The winner could have been any number of Leverkusen players – Álex Grimaldo, Florian Wirtz and Jeremie Frimpong all present convincing cases – but we’ve gone for Granit Xhaka. Choosing to leave Arsenal for a new challenge, Alonso had an entirely different role planned for the Swiss midfielder than the one assigned by his childhood neighbour Mikel Arteta. Xhaka was trusted with being Alonso in the pitch. Plot the strategy, control the tempo, bring the calm. Many familiar with Xhaka’s earlier work wouldn’t have fancied him to fill the last clause in particular but he has been Leverkusen’s wise old head, the glue that brought it all together and, at 31, he has put in comfortably the best season of his entire career.
Goal of the season
Wirtz’s Kyrie Irving-esque slalom against Freiburg and Xavi Simons’ juggle and finish against Leverkusen (the latter overshadowed by the visitors’ typical last-gasp winner) were both magnificent but it has to be Kane scoring from his own half in October’s 8-0 win versus Darmstadt, an incredible combination of vision and execution.
Big exit of the season
Urs Fischer had taken Union from Bundesliga 2 to the Champions League, an extraordinary journey which was always going to make this season a tough challenge. We didn’t know just how tough – a run of 12 straight defeats eventually claimed the safest-looking job in German football with (remarkably) a 1-1 draw at Italian champions Napoli bringing the run to an end, but four days later they were marmalised at Leverkusen (and flattered, in truth, by only a 4-0 defeat) and that was that, amid a great deal of mutual pain. His replacement Nenad Bjelica didn’t even last the season as Union missed the relegation playoff by a whisker.

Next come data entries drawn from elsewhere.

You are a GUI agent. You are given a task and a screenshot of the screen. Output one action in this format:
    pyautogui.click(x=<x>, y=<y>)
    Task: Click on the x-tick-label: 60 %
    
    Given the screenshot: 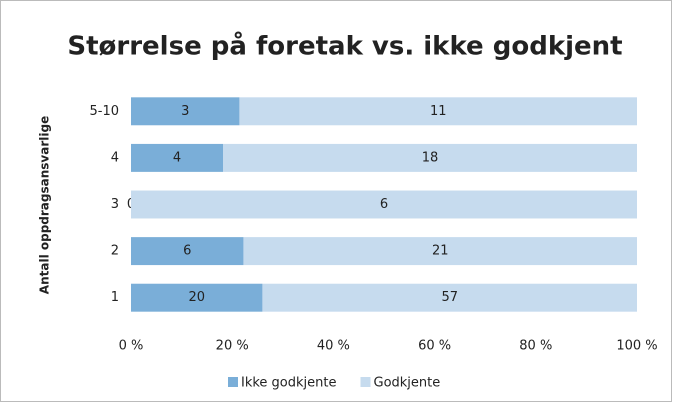 What is the action you would take?
    pyautogui.click(x=434, y=346)
    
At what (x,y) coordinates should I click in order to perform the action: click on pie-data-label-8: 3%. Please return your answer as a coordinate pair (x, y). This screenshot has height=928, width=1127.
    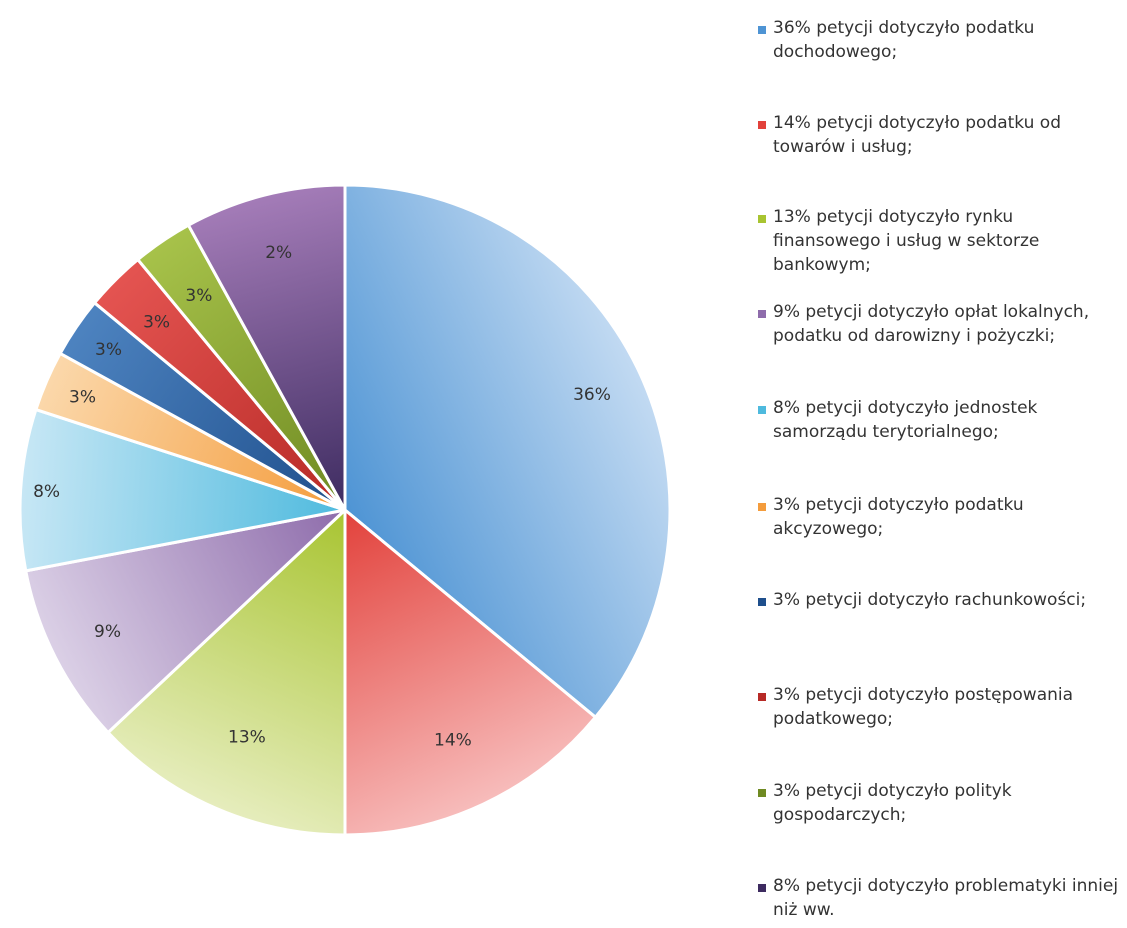
    Looking at the image, I should click on (156, 323).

Rather more meek exits included Leonardo Bonucci from Union in winter (has a player of such strong character ever had such a minimal impact?) and FC Köln, whose incredible fanbase will be missed but went down with barely a whimper at Heidenheim on the final day.
Quote of the season
In future this category will be named after Uli Hoeness, but not while he’s still out there dropping pearls of wisdom. Thomas Tuchel found a rare glimmer of joy in April when asked by a journalist about a supporter petition aimed at getting him to stay. Enter honorary president Hoeness later the same day, telling a discussion panel that the coach “doesn’t think he can improve a [Alphonso] Davies, [Aleksandar] Pavlovic or [Jamal] Musiala. If it doesn’t immediately work, [he thinks] you should buy someone else.” Tuchel declared himself “offended” and claimed the moral high ground.
No such pretensions for Max Kruse, who also showed that exiting frontline service doesn’t mean you have to stop sticking in your oar at the most inopportune moment. He took great pleasure in sticking the boot into a struggling Niko Kovačc when the coach who removed him from the Wolfsburg squad hit the skids, describing him as “an absolute disaster [of a] character” and claiming his former teammate Yannick Gerhardt – who was still at the club – belonged to a group that regularly talked trash about the boss, forcing an embarrassed Gerhardt to deny everything. Even Liverpool’s (now ex-)sporting director Jörg Schmadtke, previously of Wolfsburg, got involved, saying: “The idea that people like Kruse should be talking about character leaves me lost for words.”